Why is going paperless such a tough nut to crack?

Farooq Siddiqi, Standard Chartered’s global head for trade, discusses the headwinds for trade finance as it undergoes digital transformation, and why there’s hope for the future.

Trade Finance is undergoing a massive transformation as global banks and their clients push toward digitisation of trade documentation. While the space seems to be taking baby steps toward a paperless future, there have been growing pains — and they will likely continue. The biggest challenge is to get all parties aligned to make it effective — the industry is only as strong as the weakest link in the chain. In other words, I would not declare the digitisation movement a success just yet.

But the industry is clearly pushing forward on digitisation.

For example, we have increasingly seen roll out and adoption of new technologies such, as blockchain and SWIFT's trade utility. However, the uptake of these innovations has been limited to pockets, and not on a large enough scale to have a significant impact.

The key challenge here is how to incentivise industry players to digitise Trade Finance on a singular standard, especially when there is currently no existing global standard.

I see four key drivers that would make it work.

The first one is external; clients. They want new solutions in trade and look to established regional and global banks to address issues — from cost-cutting to increasing efficiency.

The second is internal, banks themselves. Digitising their business helps reduce costs, increase efficiency and enhance scalability, not to mention prepare banks for the future.

Third is the emergence of non-traditional players such as fintechs, which tend to solve very specific problems for clients. There are many of them working on individual solutions, but no one is aggregating and providing the overview. The day that these platforms collaborate, integrate and get interconnected is when it will be a big driver for successful digitization.

Finally, regulators are pushing for the connected players within trade to digitise the process — before stepping in to make it a requirement, which is a distinct possibility in the next five to ten years.

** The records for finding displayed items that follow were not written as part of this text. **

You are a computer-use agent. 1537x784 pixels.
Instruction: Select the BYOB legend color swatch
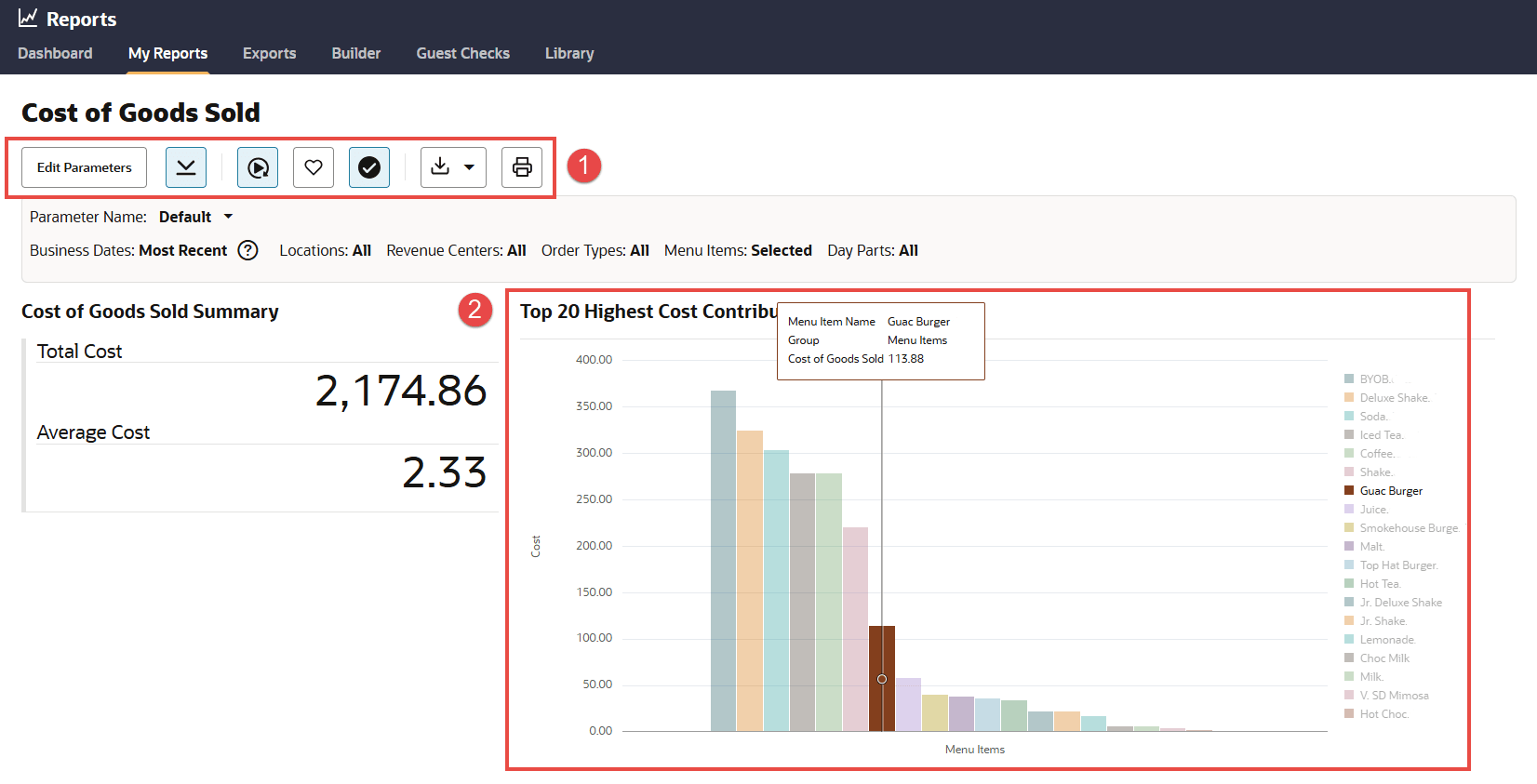coord(1349,379)
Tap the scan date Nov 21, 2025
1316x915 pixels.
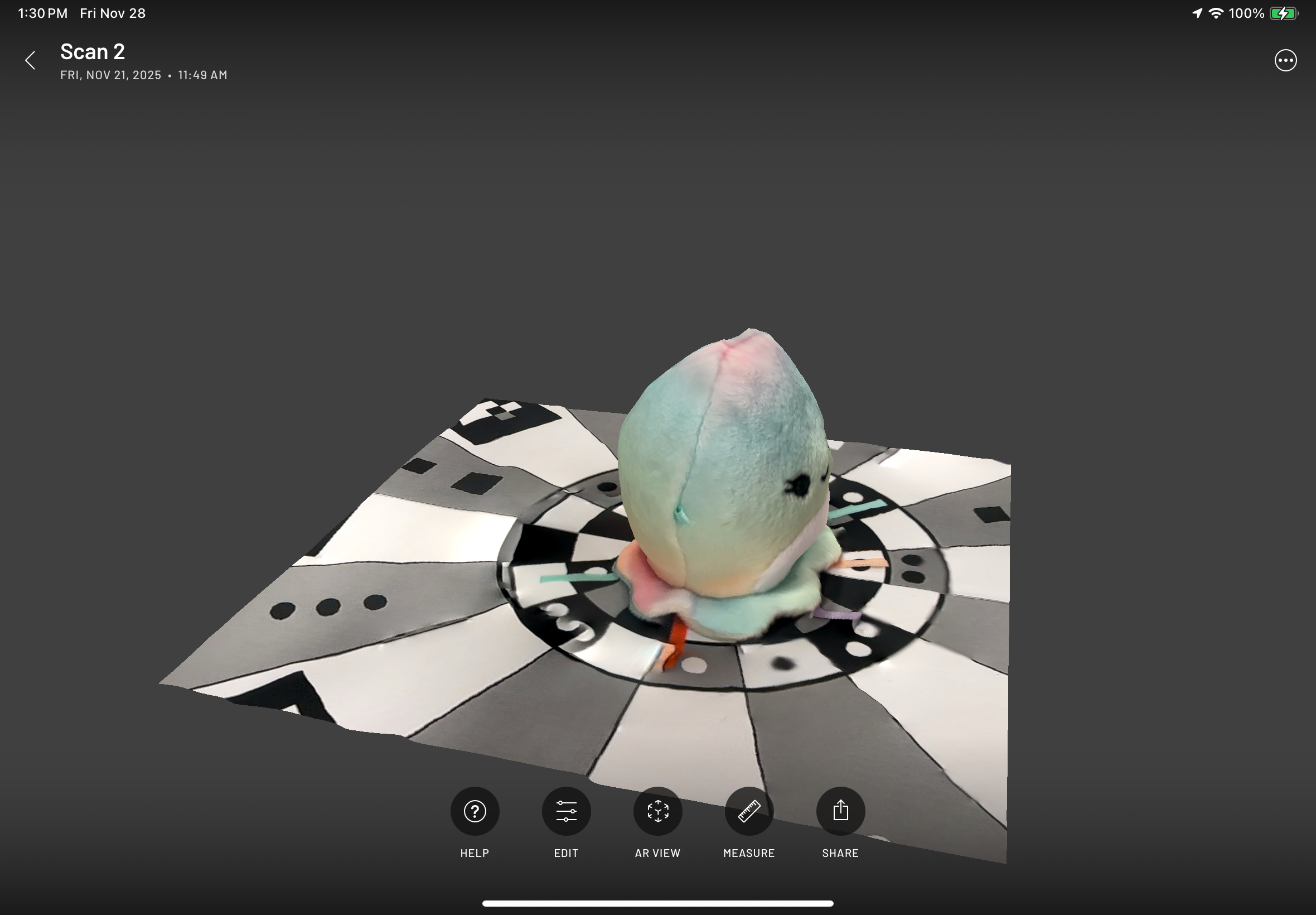(x=110, y=75)
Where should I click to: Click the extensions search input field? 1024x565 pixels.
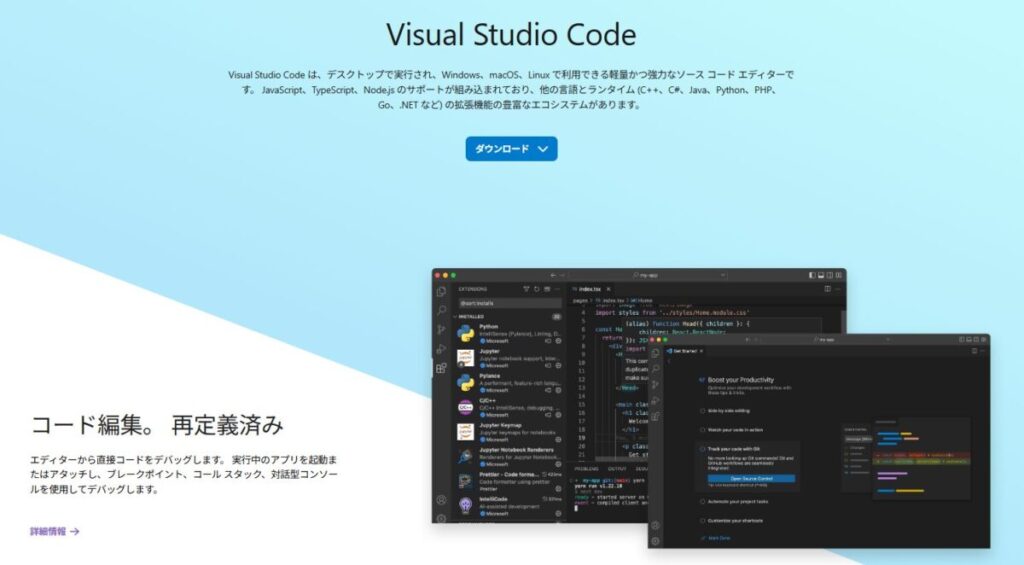pos(508,302)
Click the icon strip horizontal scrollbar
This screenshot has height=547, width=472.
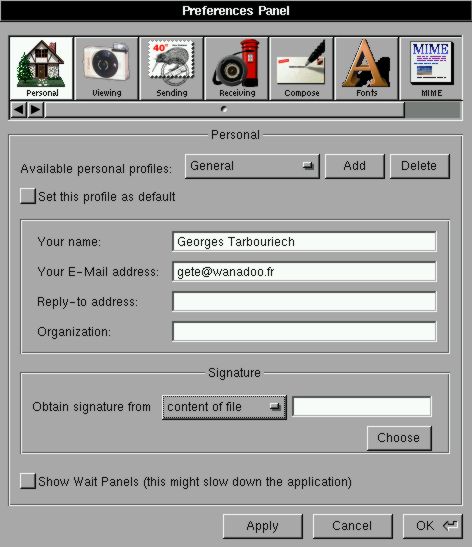(x=225, y=110)
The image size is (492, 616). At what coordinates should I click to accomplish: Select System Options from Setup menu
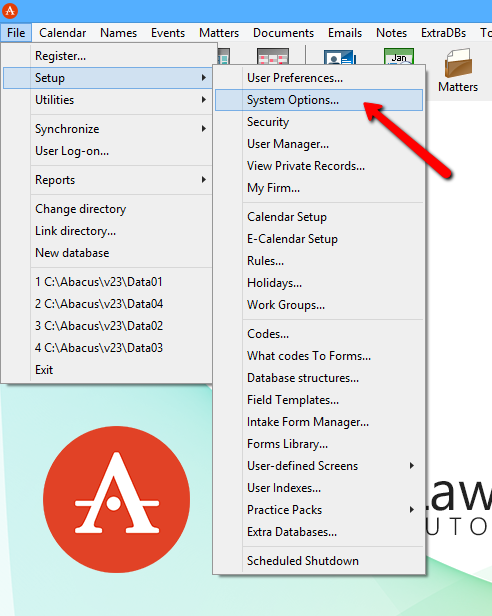(x=319, y=100)
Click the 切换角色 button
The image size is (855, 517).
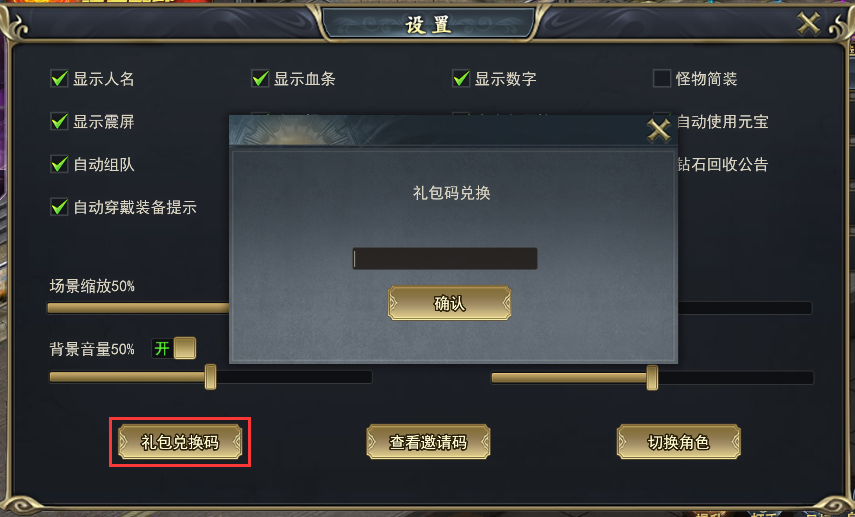678,442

The nature of Standard Chartered’s business model makes it ideal to be at the forefront of this trade finance transformation. Though based in the U.K., the bulk of our business is in Asia, Africa and the Middle East. We focus not just on multinationals (MNCs) in developed markets but also on small to medium enterprises (SMEs) in emerging markets. We call it “banking the ecosystem.” Standard Chartered wants to be the glue in the supply chain.

As banks increasingly digitise, the implications for clients of all sizes will grow as well. We believe the key is to provide outstanding services to MNCs and equally important to cater to needs of smaller entities. They are focused on capital generation to keep the business ticking and securing new sources of credit -- and we aim to help them address those needs.

That’s why digitising the information supply chain — not just the physical and financial supply chains is invaluable. The information supply chain is all about leveraging data to make credit decisions faster and more efficient. On one hand the transparency of information helps banks to better understand the risks involved and on the other, helps SMEs to secure financing at a cheaper cost.

To that end, Standard Chartered is investing in four key areas: product capabilities, making connections, back-end operations and leveraging data.

Documentary trade finance has been dying a slow and painful death for decades, but it is not going extinct. Trade will be serviced very differently, and it will not just be financing. Risk mitigation, technological efficiency, and leveraging data analytics will be increasingly more important.

The model around pure financing will be challenged, so banks will have to innovate and add other services to remain relevant to clients. Leveraging and unlocking the power of data analytics will be key. I expect there to be more collaboration between banks and fintechs hence broadening offerings; from financing to include credit decisions to use of digital currencies.

Looking forward, I am cautiously optimistic.

Fintechs are still seen as competitors and alternatives to banks. However, there are obvious synergies and both sides will increasingly have to collaborate and co-exist.

A split-personality will develop between competition and collaboration as the boundaries between how banks define trade and cash will continue to blur.